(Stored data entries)
★ ★ ★ ★

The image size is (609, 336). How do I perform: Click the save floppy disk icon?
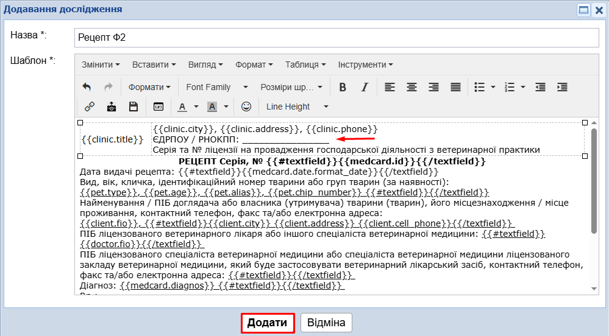point(134,107)
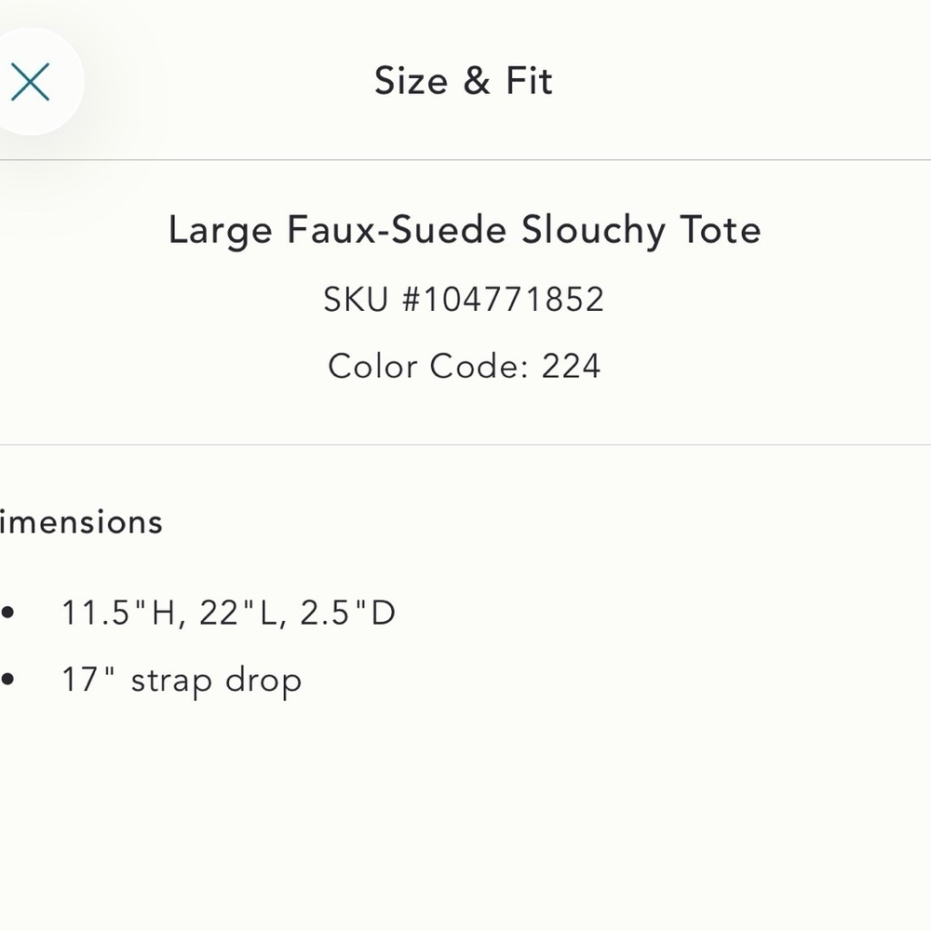Click the word Tote in product title

pyautogui.click(x=721, y=229)
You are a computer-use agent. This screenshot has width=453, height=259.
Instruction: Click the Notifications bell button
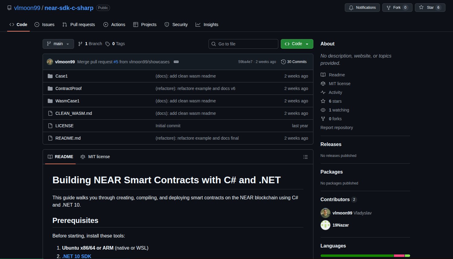click(x=362, y=8)
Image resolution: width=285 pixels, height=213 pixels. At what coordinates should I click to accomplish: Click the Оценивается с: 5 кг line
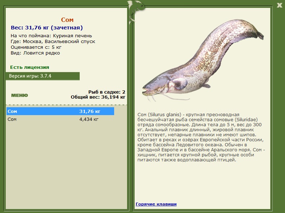[36, 47]
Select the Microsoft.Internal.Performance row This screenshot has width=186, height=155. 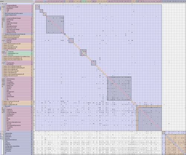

★ ★ ★ ★

◆ What this task involves
Drop the images; return the entries above exactly as they appear.

◆ Answer area
The image size is (609, 336). How do I perform: Click the save floppy disk icon?
point(134,107)
Click the word Tote in product title

pyautogui.click(x=721, y=229)
You are a computer-use agent. This screenshot has width=453, height=259.
Instruction: Click the Notifications bell button
click(x=362, y=8)
Image resolution: width=285 pixels, height=213 pixels. At what coordinates should I click to accomplish: Click the Оценивается с: 5 кг line
[36, 47]
Select the Microsoft.Internal.Performance row This screenshot has width=186, height=155. 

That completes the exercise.